Talasemi hastalarında mangan süperoksit dismutaz (MN-SOD) gen polimorfizmi
Abstract
The aim of our study, both thalassemia patients and control groups in relationship between MnSOD Ala16Val C/T is determined the single nucleotide polymorphisms and to determine whether this polymorphism relationship with gender in Turkey population.
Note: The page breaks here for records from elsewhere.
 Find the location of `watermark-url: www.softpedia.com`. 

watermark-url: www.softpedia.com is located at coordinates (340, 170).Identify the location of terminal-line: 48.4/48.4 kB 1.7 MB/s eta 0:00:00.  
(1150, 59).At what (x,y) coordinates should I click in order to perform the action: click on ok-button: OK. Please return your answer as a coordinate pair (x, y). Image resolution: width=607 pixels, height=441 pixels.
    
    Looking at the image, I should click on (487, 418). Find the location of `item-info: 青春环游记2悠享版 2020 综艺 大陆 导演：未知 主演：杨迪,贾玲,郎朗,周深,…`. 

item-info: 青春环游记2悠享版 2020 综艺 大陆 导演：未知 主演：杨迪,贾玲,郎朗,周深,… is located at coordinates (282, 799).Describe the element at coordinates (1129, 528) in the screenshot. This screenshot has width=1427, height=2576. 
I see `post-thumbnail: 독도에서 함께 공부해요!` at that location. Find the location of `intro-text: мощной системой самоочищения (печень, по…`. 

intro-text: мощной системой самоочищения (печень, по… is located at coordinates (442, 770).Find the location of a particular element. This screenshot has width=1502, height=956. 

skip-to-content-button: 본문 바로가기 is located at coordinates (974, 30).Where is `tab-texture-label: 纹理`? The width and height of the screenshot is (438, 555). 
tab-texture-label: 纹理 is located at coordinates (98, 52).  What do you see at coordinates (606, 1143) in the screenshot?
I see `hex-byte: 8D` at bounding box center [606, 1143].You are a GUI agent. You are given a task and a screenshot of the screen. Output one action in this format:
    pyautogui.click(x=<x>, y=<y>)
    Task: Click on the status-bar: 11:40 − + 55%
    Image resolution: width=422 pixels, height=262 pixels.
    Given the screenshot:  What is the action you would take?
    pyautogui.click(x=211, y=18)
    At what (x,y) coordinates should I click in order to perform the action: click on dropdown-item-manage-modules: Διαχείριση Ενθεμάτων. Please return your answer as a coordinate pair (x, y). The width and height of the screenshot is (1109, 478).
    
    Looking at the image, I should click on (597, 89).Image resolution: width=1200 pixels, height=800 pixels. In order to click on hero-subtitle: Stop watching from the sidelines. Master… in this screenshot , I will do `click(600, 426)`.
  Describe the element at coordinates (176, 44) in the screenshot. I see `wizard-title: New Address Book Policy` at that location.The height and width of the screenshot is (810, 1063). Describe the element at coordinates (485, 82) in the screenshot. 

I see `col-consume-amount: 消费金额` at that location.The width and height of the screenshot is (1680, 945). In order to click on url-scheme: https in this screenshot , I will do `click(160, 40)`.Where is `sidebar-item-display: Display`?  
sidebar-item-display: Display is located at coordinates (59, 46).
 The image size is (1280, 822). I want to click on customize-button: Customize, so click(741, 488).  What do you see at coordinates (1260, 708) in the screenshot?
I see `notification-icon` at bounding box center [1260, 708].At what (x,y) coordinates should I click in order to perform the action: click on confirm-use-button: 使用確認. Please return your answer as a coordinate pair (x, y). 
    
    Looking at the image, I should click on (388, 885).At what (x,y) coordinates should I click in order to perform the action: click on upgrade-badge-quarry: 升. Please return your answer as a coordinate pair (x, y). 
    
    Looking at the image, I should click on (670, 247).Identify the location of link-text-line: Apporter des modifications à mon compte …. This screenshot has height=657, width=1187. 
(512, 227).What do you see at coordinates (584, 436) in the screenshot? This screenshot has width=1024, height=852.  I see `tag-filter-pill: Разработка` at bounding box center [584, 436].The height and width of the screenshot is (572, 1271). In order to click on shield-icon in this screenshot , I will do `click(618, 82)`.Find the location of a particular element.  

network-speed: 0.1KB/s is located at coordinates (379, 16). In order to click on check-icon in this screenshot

Thalassemias are hereditary blood diseases (that is, they're passed from parents to children through the genes) due to unbalanced globin chain synthesis. Unbalanced globin chain synthesis is the major cause of low level hemoglobin production leading to anemia. The Thalassaemias (especially beta-thalassemia) pose by far the most important global public health problem which are widespread throughout the Mediterranean region Africa, the Middle East, the Indian subcontinent, and Southeast Asia. Main cause of the beta thalassemias is defective β-globin synthesis, which leads to imbalanced globin chain production and an excess of α-chains. In this study, determine genetic polymorphism of the MnSOD were analyzed in 50 blood samples. C→T single nucleotide polymorphism (SNP) was investigated in MnSOD Ala16Val (rs4880) region C/T extraction DNAs, were amplified with the PCR technique. Then, the amplified oligonucleotides were cut with the RFLP technique. The genotype frequencies of the SNP in the patients MnSOD Ala16Val (rs4880) region C/T were determined as follows; 30.0% homozygote typical (CC), 42.0% heterozygote (CT) and 28.0% homozygote atypical (TT) genotype. Additionally the frequency of C allele A(-) was found as 51.0% and of T allele A(+) as 49.0%. To determine genetic polymorphism of the MnSOD were analyzed in 50 control samples. C→T single nucleotide polymorphism (SNP) was investigated in MnSOD Ala16Val (rs4880) region C/T extraction DNAs, were amplified with the PCR technique. Then, the amplified oligonucleotides were cut with the RFLP technique. The genotype frequencies of the SNP in the patients MnSOD Ala16Val (rs4880) region C/T were determined as follows; 10.0% homozygote typical (CC), 52.0% heterozygote (CT) and 38.0% homozygote atypical (TT) genotype. Additionally the frequency of C allele A(-) was found as 36.0% and of T allele A(+) as 64.0%. There was a statistically significant difference between the patient and control groups in MnSOD Ala16Val (rs4880) genotip frekansı (p<0.05). A significant difference was not found between MnSOD Ala16Val (rs4880) gene polymorphism and genders (p>0.05).